| Exercise aim |
Rewrite the stretch of entries below from the start through the line containing "Viewport: 551px width, 427px", requests included. Multiply every number in the answers (the coordinates, plus any viewport dimensions an answer states) by 2.35 and round to whole numbers with halves rounding up, and omit the pictures.

Element and text position data
────────────────────
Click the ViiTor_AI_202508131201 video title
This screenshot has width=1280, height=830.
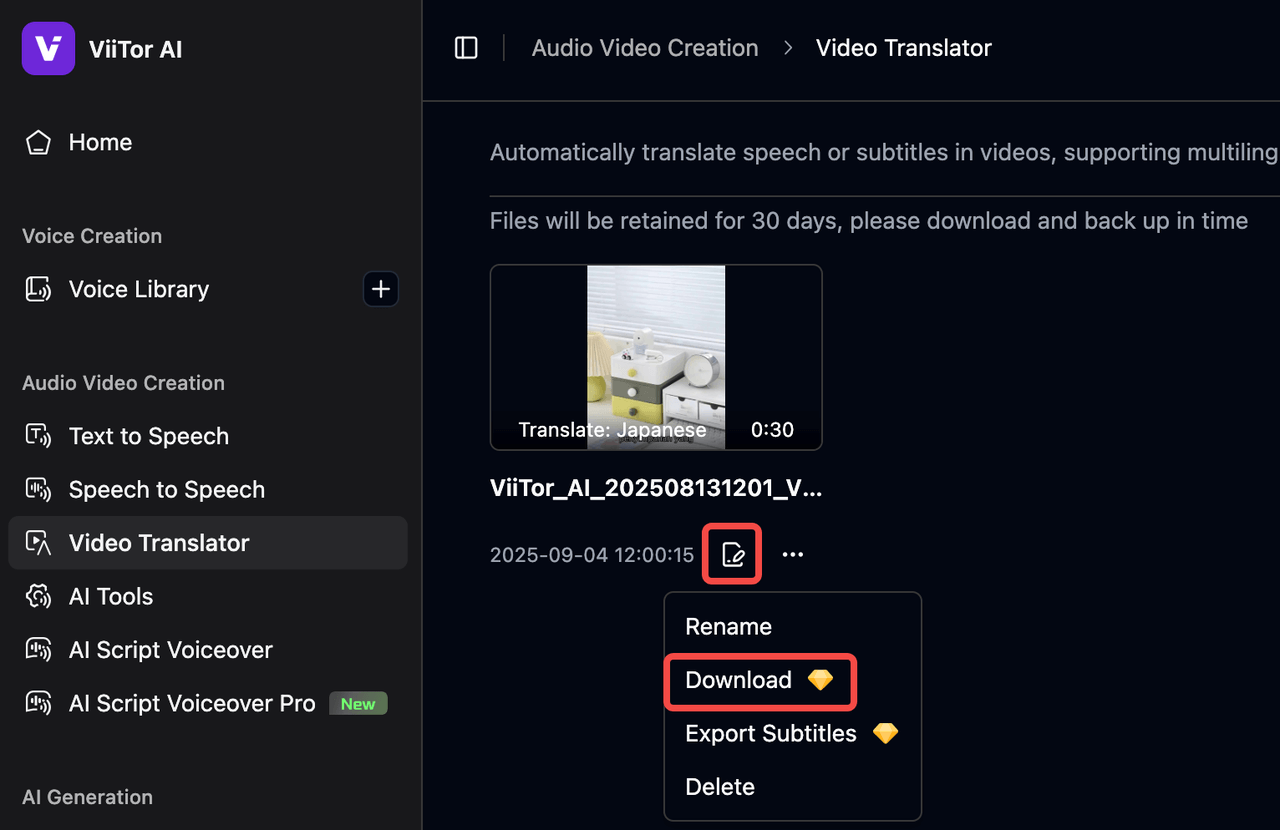pos(656,488)
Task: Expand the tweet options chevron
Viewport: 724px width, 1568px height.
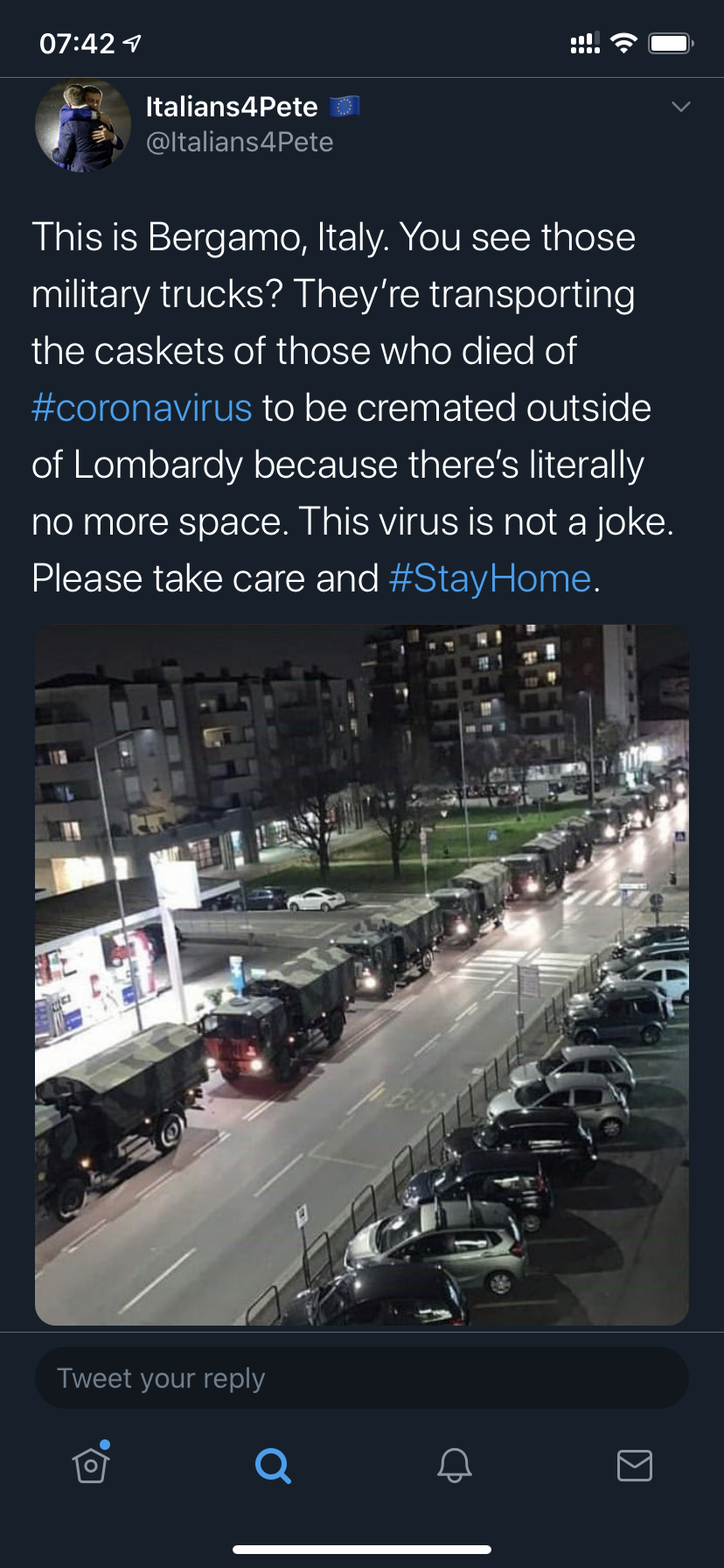Action: point(680,107)
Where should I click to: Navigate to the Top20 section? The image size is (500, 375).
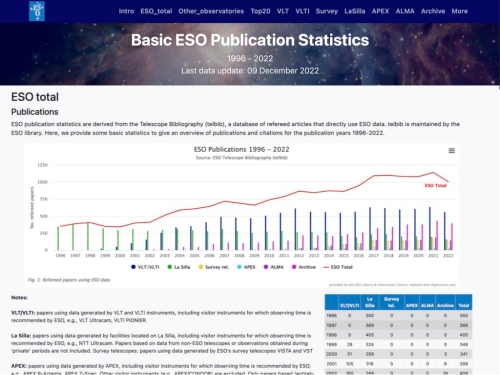click(260, 11)
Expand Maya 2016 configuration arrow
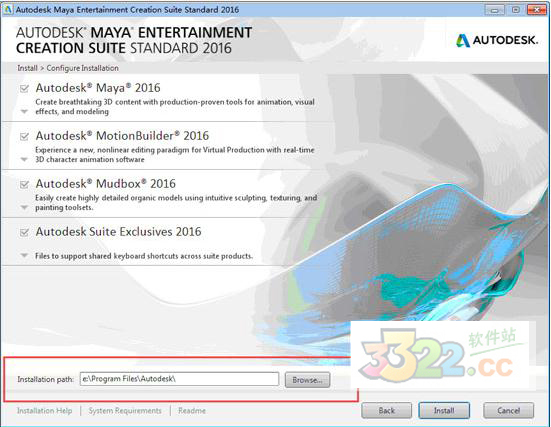Viewport: 551px width, 427px height. pos(24,112)
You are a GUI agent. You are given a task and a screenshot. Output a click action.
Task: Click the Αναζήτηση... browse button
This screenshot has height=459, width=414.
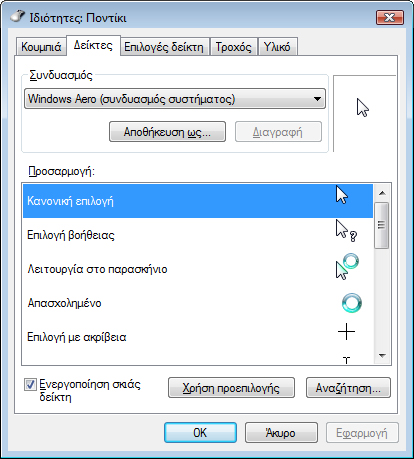tap(348, 388)
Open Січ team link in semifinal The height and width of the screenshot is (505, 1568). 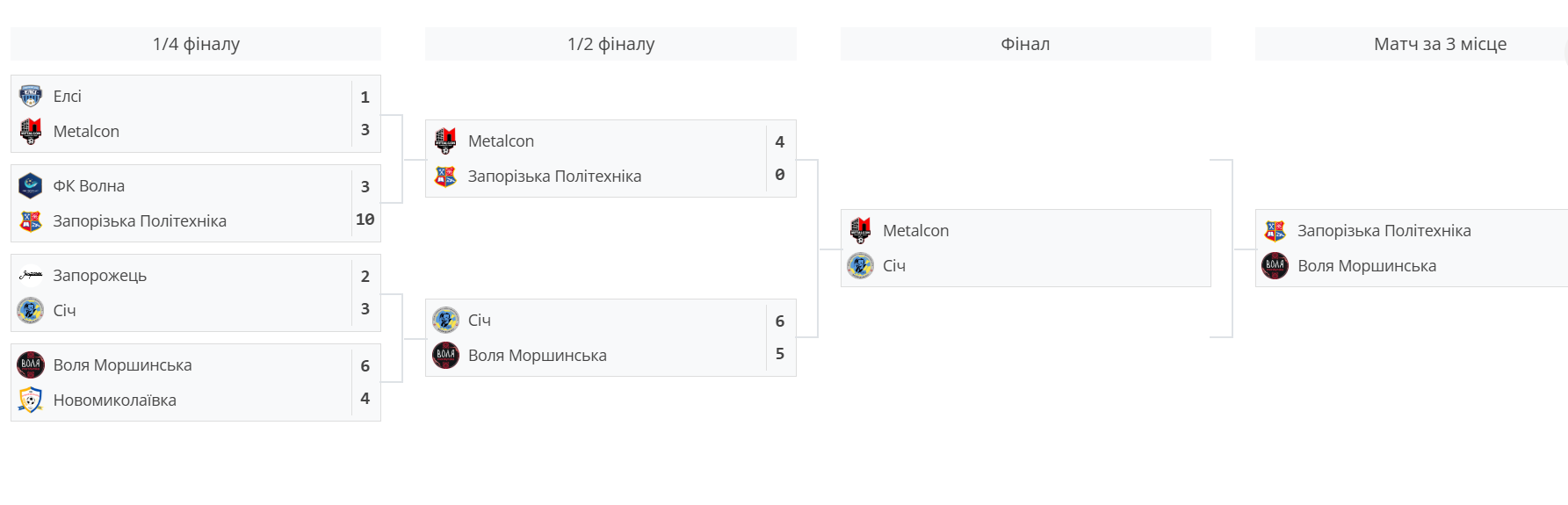480,320
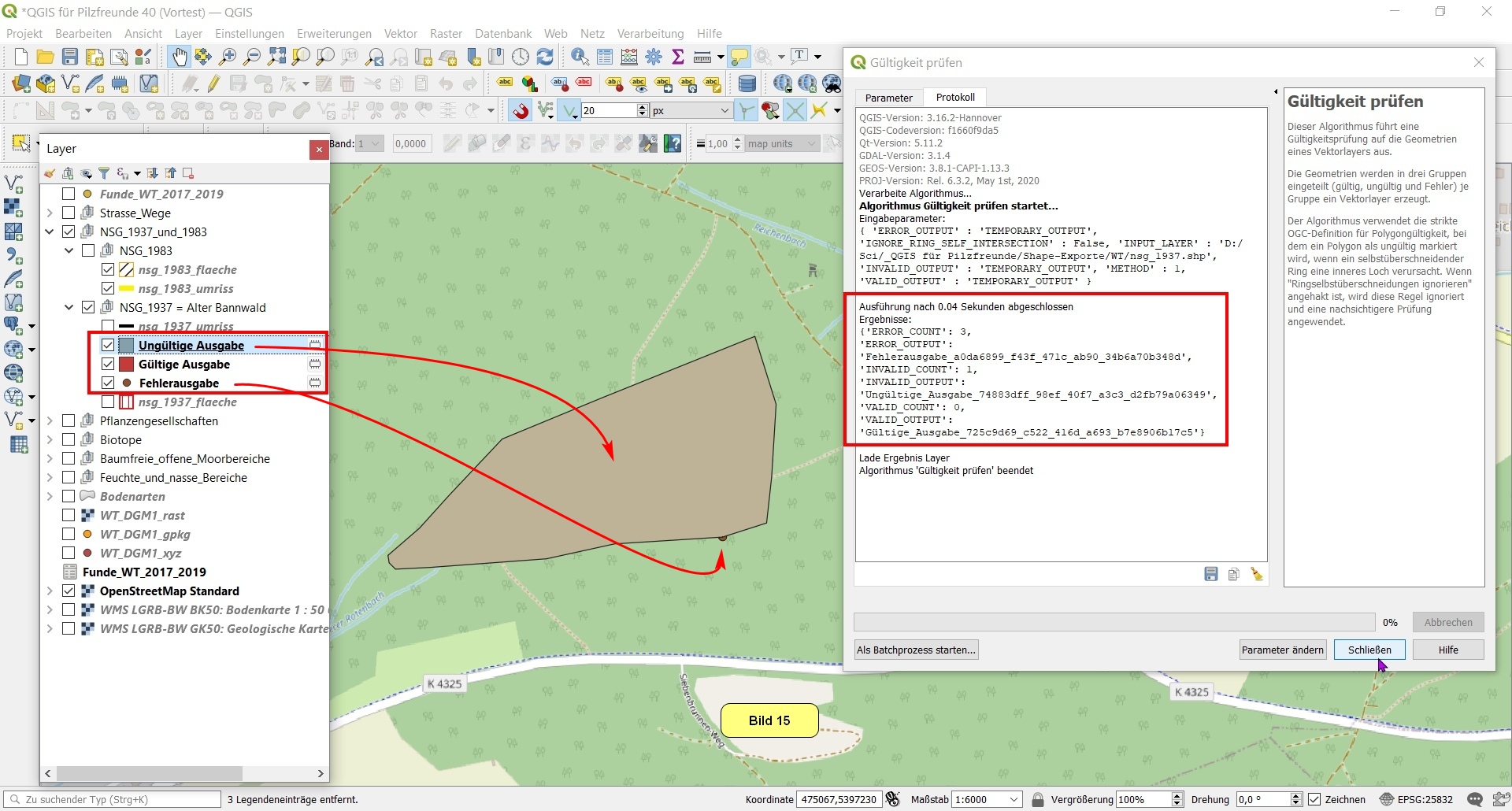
────────────────────
| Final answer |
Click the ViiTor_AI_202508131201 video title
This screenshot has width=1280, height=830.
pos(1542,1147)
Task: Expand the tweet options chevron
Viewport: 724px width, 1568px height.
Action: point(1598,251)
Where should I click to: Navigate to the Top20 section? The image size is (500, 375).
click(611, 26)
Expand Maya 2016 configuration arrow
Viewport: 1295px width, 1003px height. pos(56,263)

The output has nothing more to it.